# Zoombrowser v. Imagebrowser



## WilliamRuting (Aug 5, 2014)

I am in contact with Canon's Executive Response Team about their abandoning Zoombrowser for Imagebrowser. I understand that Canon has made an upgraded version of Zoombrowser but it is only avialable to high-end camera customers. I would appreciate any feedback from others on this issue. Thank you.


----------



## mackguyver (Aug 5, 2014)

I haven't heard anything about a special version, but I used and loved ZB for many years because it's so fast & simple. IB is a bloated piece of crap that is always "updating the library" for 30 minutes before you can use it or downloading & installing updates and asking you to connect your camera via USB. It makes DPP seem like the best application ever written


----------



## scottburgess (Aug 5, 2014)

mackguyver said:


> I haven't heard anything about a special version, but I used and loved ZB for many years because it's so fast & simple. IB is a bloated piece of crap that is always "updating the library" for 30 minutes before you can use it or downloading & installing updates and asking you to connect your camera via USB. It makes DPP seem like the best application ever written



Yeah, I find waiting on IB too frustrating as well. I would prefer a wholesale integration of all three (ZB, IB, DPP) into a single Lightroom-like application. I would like to see a database used, as that greatly simplifies searches and almost anyone with Photoshop can use Bridge if they don't want a DB.

Why would I like this? I don't believe I can dispense with Photoshop at this time. And I think both amateurs and pros would appreciate a single application which facilitates reviewing, searching, lens corrections, and simple edits. For early amateurs, it might eliminate the need for further software. For advanced amateurs, it would streamline the Canon software ecosystem and make it more usable and attractive. I think those could push increases in market share, too.
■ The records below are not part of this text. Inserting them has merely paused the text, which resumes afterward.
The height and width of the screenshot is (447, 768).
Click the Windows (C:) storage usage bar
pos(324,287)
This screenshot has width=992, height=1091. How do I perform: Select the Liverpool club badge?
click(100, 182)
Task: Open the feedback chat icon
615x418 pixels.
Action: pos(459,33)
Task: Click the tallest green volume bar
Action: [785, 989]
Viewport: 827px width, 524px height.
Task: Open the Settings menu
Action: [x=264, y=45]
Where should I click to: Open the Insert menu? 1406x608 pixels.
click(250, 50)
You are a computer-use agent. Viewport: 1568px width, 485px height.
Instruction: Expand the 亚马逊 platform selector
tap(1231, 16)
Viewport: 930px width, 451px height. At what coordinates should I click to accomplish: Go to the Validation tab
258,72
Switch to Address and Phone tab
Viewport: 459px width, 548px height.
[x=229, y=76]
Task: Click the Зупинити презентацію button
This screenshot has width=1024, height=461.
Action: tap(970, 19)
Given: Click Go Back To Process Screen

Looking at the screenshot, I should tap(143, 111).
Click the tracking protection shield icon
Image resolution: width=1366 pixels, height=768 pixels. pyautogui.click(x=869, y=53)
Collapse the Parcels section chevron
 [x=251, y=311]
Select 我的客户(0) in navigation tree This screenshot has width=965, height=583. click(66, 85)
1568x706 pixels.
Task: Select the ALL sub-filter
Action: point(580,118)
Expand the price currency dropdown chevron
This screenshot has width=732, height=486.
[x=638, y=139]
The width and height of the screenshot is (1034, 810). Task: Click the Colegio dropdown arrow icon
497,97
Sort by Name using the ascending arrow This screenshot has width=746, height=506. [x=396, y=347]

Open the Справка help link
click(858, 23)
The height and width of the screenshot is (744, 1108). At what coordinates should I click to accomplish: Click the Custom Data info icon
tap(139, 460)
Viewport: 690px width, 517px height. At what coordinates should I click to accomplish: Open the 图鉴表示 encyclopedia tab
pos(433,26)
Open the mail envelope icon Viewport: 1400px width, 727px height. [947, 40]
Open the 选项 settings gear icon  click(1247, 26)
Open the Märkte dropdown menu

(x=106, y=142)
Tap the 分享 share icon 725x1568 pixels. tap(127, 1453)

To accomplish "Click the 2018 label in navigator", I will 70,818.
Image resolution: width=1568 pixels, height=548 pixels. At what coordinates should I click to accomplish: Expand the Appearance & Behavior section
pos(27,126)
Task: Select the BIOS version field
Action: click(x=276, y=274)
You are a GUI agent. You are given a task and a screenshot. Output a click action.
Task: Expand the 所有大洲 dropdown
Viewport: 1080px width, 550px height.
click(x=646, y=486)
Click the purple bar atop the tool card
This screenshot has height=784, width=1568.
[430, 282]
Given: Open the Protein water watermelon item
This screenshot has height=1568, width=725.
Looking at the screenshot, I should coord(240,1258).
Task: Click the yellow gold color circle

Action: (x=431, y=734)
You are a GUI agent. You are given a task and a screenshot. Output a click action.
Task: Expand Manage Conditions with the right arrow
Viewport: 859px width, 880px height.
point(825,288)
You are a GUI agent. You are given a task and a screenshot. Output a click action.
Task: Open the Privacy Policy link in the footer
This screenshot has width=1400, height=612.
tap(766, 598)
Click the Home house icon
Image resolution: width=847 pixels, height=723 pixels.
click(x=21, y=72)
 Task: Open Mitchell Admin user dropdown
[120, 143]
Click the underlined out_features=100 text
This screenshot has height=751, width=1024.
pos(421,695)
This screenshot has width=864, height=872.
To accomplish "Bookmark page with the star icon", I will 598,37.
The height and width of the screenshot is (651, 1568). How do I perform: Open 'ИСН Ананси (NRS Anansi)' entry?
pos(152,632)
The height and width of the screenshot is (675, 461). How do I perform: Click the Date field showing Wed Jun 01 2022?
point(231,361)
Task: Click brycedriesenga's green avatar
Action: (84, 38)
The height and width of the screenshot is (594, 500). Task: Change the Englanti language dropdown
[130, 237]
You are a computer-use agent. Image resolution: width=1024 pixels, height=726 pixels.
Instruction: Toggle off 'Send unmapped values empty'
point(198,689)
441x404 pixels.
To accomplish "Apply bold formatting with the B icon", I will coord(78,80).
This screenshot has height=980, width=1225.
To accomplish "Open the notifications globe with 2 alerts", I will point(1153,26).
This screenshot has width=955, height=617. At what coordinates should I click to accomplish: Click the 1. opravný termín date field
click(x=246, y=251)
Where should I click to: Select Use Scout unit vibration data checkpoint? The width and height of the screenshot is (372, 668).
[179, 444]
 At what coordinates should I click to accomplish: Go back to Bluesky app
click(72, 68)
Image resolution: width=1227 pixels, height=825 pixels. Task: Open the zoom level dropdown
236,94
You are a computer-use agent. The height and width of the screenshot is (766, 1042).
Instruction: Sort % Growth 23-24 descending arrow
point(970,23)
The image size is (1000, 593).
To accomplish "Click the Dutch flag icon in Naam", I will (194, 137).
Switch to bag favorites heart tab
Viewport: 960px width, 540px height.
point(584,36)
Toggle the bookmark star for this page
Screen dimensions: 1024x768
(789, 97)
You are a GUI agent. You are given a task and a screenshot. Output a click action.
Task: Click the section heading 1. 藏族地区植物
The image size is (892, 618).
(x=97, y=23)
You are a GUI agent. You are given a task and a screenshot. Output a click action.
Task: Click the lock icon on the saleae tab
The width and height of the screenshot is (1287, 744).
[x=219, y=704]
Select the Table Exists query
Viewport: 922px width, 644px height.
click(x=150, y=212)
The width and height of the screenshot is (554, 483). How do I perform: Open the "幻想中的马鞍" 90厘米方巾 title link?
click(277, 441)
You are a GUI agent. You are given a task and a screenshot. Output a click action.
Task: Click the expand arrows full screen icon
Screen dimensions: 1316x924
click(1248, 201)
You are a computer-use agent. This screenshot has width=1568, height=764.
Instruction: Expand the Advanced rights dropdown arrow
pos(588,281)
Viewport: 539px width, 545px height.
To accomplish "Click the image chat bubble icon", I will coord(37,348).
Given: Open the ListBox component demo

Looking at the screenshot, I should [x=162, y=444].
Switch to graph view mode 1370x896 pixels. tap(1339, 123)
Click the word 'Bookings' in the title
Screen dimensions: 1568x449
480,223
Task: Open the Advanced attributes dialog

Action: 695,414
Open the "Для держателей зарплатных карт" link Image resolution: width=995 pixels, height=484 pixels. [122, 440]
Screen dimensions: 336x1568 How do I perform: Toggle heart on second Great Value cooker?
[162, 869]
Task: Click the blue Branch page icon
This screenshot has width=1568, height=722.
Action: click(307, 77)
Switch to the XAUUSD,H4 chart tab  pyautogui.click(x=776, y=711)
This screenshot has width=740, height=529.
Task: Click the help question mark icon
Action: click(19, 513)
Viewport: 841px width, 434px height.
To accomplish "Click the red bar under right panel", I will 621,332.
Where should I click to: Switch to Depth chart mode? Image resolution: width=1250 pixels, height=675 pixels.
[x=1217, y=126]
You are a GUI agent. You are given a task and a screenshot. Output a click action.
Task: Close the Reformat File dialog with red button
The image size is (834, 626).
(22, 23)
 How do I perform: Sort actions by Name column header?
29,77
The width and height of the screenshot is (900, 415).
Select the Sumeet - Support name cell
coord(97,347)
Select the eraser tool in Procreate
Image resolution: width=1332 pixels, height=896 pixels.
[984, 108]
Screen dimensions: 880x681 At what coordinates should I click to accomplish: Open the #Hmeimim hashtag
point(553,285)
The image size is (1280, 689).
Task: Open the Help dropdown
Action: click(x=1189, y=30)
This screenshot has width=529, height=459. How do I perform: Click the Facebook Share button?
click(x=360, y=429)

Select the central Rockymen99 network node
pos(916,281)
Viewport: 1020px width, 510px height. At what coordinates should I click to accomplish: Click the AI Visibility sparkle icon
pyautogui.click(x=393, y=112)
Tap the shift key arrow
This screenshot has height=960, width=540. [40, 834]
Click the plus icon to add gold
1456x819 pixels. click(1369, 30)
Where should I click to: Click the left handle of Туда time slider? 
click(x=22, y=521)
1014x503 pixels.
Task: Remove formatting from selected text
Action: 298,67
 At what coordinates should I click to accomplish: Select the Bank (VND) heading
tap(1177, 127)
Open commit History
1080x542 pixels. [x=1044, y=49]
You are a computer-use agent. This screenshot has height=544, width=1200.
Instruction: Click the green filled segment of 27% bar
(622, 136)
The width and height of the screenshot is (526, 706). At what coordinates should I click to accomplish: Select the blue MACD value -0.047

I would also love an application which accepts plugins. Okay, maybe they won't be Photoshop/Lightroom plugins, but if a software writer could quickly modify those to work with the Canon platform, I'm sure at least a few of them would and it would open up opportunities for third parties to hook into the Canon software. I can see that generating excitement for Canon products. Can you imagine if Nik/Google suite apps were useable in your Canon software?

As I've noted before, I suspect that dropping support for older cameras was necessary (at least initially if not permanently) as part of the ZB move to 64-bit. I own an older camera, but I am still happy with this decision by Canon because I can continue to use the older version of ZB if I choose. I generally don't choose to use the Canon software because it is too time consuming to wait for IB, and no individual application has enough features by itself. If Canon wants to invest time on the software, I think upgrading to a single, more fully featured platform is preferable to making newer software backward compatible with earlier cameras. From a business standpoint, I am not clear why Canon is offering three separate applications.


----------



## jprusa (Aug 5, 2014)

mackguyver said:


> I haven't heard anything about a special version, but I used and loved ZB for many years because it's so fast & simple. IB is a bloated piece of crap that is always "updating the library" for 30 minutes before you can use it or downloading & installing updates and asking you to connect your camera via USB. It makes DPP seem like the best application ever written


+1
The reason it is always updating is because they are always fixings problems.


----------



## pwp (Aug 6, 2014)

I wouldn't use either in a fit. Canon are close to unrivaled when it comes to cameras & lenses, but as software developers they really need to go back to school or out-source the whole area. At least it's free with your camera.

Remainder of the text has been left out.